Sunday, July 18, 2010

Jack the Rabbit

There is something to be said for these older houses. The fact that they are old makes everything that you wouldn’t tolerate in a new home, not only tolerable, but acceptable. Some call it charming. The interior doors don’t shut tightly, the windows have cracks and the floors squeak with every step you take. But I must say, I do love the hardwood floors. Scratched and stained, swollen in places so that you could almost use them as beginner skateboard ramps, but cleaning these floors is a breeze! All I have to do is open the windows and voila, nature does all the work, gathering these little dust balls in corners and along the baseboard. Then I  simply bend down and pick them up. Actually, the dust bunnies that have gathered here are not so little, less like cute little bunnies and more like scraggly rabid jack rabbits! What one person might call “disgusting” I am calling extremely efficient. I am trying to live with a more “wabi sabi” outlook on life, appreciating imperfection. Finding beauty in what otherwise might be considered only “junk pile” worthy. Not stressing over dust and other unneccesary details.

Meet Jack the Rabbit. Oh please, don't act like you've never found one of these in your house!

Living without many of the “modern conveniences” that many of us have come to expect, to depend on, this house is teaching me to appreciate simplicity. But there are times I find myself yearning for the day I hear that comforting hum of a Bosch dishwasher, the loud grumble of a hungry garbage disposal and the thrill of hearing the A/C click on during these 95+ degree summer days. Hopefully all this charm won’t lose its charm anytime soon.

Most of the house has now been filled with our Craigslist “finds” – though some are not quite what I wanted once I got them home. I have now created a stockpile of used furnishings out in the garage – just waiting for the day I can have a great neighborhood sidewalk sale. We bought a leather sofa because it was a great price, comfortable, and I really liked the 76 year old man we bought it from. He was a retired Master Gardener from Hawaii. The sofa had been purchased in Hilo and for some “Waikiki” reason, made me want to take it home. But, the truth is, I never wanted a leather sofa nor did I want the color brown. I guess I’m a sucker for a charming old man. Now I will either be relisting it on Craigslist, or holding on to it for the day I have more space, maybe even a home office.

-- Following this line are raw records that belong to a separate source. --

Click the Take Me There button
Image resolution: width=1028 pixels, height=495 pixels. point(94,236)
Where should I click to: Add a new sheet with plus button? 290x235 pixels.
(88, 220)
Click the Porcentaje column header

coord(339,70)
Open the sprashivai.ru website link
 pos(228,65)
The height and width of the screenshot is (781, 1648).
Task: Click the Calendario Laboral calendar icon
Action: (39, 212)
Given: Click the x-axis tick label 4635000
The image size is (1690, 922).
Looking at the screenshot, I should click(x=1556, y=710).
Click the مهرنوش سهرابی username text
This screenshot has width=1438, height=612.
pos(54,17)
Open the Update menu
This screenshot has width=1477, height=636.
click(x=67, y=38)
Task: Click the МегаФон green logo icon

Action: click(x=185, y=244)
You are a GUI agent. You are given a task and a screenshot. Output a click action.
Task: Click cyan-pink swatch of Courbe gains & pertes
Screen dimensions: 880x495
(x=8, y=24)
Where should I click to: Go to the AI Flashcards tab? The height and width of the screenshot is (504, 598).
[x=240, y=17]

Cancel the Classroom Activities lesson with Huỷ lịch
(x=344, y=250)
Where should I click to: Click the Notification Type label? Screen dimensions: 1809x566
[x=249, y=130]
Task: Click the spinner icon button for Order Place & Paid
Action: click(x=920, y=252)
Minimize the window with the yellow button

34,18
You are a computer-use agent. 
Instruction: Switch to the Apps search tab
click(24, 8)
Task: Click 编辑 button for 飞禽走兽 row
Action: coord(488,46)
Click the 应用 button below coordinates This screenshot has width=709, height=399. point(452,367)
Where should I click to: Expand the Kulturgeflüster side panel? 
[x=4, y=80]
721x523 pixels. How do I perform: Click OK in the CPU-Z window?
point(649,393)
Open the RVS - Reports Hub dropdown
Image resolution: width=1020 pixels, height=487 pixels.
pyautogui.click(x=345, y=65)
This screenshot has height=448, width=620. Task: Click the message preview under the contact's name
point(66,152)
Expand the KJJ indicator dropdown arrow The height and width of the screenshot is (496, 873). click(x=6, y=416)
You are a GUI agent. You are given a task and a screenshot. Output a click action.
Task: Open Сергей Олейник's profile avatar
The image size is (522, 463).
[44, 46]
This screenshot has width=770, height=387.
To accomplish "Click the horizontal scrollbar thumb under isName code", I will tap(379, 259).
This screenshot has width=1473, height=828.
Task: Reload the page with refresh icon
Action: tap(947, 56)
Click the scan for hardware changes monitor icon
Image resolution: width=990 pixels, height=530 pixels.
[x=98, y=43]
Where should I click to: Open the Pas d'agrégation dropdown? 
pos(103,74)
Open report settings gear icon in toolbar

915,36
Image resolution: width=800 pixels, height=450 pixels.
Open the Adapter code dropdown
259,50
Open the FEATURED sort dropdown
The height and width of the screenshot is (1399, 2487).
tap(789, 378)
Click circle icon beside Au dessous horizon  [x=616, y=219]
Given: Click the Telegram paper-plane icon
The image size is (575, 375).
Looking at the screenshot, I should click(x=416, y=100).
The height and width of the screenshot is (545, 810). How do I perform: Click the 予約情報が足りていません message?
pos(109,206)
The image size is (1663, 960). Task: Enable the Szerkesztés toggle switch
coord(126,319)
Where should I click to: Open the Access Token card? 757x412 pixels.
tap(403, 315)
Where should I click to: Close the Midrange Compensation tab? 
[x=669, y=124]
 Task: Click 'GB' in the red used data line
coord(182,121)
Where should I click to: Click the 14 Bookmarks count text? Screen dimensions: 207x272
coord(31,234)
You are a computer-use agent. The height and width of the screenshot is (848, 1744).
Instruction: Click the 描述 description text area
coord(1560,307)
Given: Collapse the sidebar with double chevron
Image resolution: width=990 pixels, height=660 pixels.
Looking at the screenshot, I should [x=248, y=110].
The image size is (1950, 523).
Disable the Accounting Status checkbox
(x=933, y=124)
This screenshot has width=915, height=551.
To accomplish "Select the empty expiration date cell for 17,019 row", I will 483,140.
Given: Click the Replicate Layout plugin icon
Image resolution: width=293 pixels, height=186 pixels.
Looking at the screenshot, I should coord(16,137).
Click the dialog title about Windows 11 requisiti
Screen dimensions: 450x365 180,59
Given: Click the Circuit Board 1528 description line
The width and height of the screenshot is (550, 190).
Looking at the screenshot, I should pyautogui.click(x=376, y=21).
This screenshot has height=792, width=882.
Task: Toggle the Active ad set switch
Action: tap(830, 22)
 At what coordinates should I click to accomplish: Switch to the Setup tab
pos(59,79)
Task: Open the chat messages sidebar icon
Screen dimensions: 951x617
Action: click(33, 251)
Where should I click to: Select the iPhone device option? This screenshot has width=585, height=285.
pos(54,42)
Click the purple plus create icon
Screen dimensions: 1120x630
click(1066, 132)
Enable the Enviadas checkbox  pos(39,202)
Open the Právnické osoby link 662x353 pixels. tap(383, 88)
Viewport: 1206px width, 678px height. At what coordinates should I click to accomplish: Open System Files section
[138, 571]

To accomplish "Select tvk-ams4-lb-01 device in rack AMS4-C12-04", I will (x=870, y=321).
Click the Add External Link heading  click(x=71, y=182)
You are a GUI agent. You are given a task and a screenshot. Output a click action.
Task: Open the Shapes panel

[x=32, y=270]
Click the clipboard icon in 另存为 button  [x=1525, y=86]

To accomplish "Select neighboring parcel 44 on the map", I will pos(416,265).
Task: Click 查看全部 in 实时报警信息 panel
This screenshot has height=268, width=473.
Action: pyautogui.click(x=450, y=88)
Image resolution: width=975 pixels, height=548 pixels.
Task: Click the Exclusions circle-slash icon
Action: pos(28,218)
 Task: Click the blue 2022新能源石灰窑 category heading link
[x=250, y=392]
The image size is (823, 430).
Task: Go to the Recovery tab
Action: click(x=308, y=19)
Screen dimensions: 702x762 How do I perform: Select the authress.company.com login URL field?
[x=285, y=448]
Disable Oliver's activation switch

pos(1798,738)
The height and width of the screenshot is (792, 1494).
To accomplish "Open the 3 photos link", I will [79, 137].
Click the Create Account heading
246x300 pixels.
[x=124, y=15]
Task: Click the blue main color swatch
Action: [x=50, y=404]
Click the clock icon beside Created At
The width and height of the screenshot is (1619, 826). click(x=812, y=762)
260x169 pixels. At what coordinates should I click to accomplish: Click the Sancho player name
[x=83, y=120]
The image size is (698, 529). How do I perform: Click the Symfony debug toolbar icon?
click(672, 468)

 Persian carpet, designer coffee table, my daybed, and Leather   sofa!!!
Dressing up an old wall heater

So basically now the place is feeling like home. Reality has set back in, kicks me in the head and reminds me that I need to find something to do. Not that I haven't been trying.  I still can’t get the coffee house off my mind, still hoping something will happen with that.  I don’t have any real prospects for work on the horizon, but trusting that something “fantastic” will be coming my way. I try and clear my own “dust bunnies” from my head, clear my thoughts and vision, and sit down to make a plan. But the plan making feels forced and unnatural. Not wabi sabi at all. One thing that I have learned in my life, that has proved true for me, is not to trust either your head or your heart. They don't work well together. Trust your gut. It won’t lead you astray. Mine is telling me a few things right now. For starters, I wasn’t put here on this earth to worry about dust balls in the corner, I am not here to do some mundane tasks for another and get a measly amount of compensation that won’t even pay my simple little rent, and that there is something creative and meaningful that I am supposed to be doing. I just have to wait a little longer, try a little harder and bend down and remove those dust balls when they gather.